Avneet Shergill

Personal information
- Full name: Avneet Singh Shergill
- Date of birth: December 3, 1985 (age 40)
- Place of birth: Stockton, California, United States
- Height: 6 ft 1 in (1.85 m)
- Position: Forward

Youth career
- 2002–2004: Westside Metros
- 2004–2006: Tyler Junior College
- 2006–2008: Marshall Thundering Herd

Senior career*
- Years: Team / Apps / (Gls)
- 2006: Ajax Orlando Prospects / 8 / (3)
- 2008: West Virginia Chaos / 12 / (2)
- 2009: Portland Timbers U23s / 15 / (1)
- 2009–2010: Salgaocar SC / 3 / (1)

Managerial career
- 2013–2014: R. A. Long High School (head coach)

= Avneet Shergill =

American soccer player (born 1985)

Avneet Singh Shergill (born December 3, 1985) is an American former soccer player who played as forward for Ajax Orlando Prospects, West Virginia Chaos and the Portland Timbers U23s in the USL Premier Development League and for Indian I-League club Salgaocar SC.

==Career==
Shergill was born in Stockton, California, in the United States, to immigrant parents from India. His mother Navjot Shergill was a Track and field athlete for Khalsa College in Punjab, India. He joined Tyler Junior College from the Westside Metros SC in 2004, where he finished the season with 2005 NSCAA Junior College All-West Region Team honours, scoring nine goals. In 2006, he joined the Marshall Thundering Herd after a season competing with the Ajax Orlando Prospects from the USL Premier Development League. He scored 3 goals in 8 appearances for the Prospects, the American farm team of Dutch club Ajax Amsterdam.
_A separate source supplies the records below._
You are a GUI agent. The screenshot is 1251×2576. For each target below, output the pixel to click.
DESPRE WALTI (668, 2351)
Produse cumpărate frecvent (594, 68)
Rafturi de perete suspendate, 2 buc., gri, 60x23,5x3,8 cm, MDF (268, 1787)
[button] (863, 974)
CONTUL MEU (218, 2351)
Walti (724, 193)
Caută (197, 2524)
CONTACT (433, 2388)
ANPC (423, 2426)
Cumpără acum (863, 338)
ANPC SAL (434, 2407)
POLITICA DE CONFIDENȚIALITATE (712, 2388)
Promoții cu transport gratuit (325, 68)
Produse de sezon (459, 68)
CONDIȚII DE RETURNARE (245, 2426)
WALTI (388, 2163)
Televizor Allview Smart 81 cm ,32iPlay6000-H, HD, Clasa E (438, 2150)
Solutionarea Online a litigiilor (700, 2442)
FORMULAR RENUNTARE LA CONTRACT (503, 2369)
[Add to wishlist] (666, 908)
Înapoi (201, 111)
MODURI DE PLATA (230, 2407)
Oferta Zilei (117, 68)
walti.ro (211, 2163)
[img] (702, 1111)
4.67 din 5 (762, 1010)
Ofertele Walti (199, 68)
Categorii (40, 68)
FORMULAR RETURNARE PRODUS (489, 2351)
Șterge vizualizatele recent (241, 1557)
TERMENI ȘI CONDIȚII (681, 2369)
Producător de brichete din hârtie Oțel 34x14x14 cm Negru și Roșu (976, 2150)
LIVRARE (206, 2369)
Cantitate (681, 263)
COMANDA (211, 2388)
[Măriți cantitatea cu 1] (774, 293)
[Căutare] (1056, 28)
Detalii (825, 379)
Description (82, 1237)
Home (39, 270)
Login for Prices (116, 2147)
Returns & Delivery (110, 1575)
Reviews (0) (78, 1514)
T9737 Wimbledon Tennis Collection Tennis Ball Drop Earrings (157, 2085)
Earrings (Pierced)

After an un-successful Junior season at Marshall, Shergill led the Thundering Herd with his attacking prowess from the flanks, tallying goals against the likes of nationally ranked teams Tulsa, South Carolina, and Kentucky. His college career ended, one game shy of a Conference-USA Championship, and an NCAA Tournament bid. Following his career with Marshall, he returned to the USL Premier Development League playing for West Virginia Chaos in the 2008 season, scoring three times in twelve appearances. In 2009, he joined the Portland Timbers U23s scoring twice in 15 appearances. In 2009, Shergill transferred to Salgaocar SC, competing in the I-League in India. He became the first Indian American to compete in the newly formed league, where he was later joined by the leading scorer of the Timbers 1st team Mandjou Keita. He scored his first I-League goal for Salgaocar SC on 22 January 2010 in an away match against Air India FC at the famous Cooperage Ground in the city of Mumbai, which ended in a 2–1 loss. A severe tear in his groin cut his I-League appearances short and returned to his homeland for rehabilitation upon completion of his contract. Later competed for Red Army FC in the Greater Portland Soccer District as well as BC Tigers of the Vancouver Metro Soccer League in British Columbia, Canada before retiring from football as a player.

In 2016, as a member of the University of the Pacific Men's Soccer coaching staff, he was part of an NCAA record for single season win percentage from year to year. Pacific ended the season with a loss against Stanford in the NCAA Division-I National Tournament 2nd Round, after revival of the men's soccer program only 3 years prior. Following the season, the Pacific Men's Soccer coaching staff were recognized as the 2016 Far-West Region Coaching Staff of the Year. In 2017, he helped Southern Oregon University Men's Soccer team win both the Cascade Collegiate Conference regular season and conference tournament championships, in only its 3rd year of existence as a program. The Raiders went on to play in the NAIA National Championship Tournament 1st Round. He again led the Raiders to the Cascade Collegiate Conference regular season championship in 2018, as the Raiders fell short in the 2nd Round of the NAIA National Tournament. He has also shown to be in process of attaining United States Soccer Federation coaching licenses.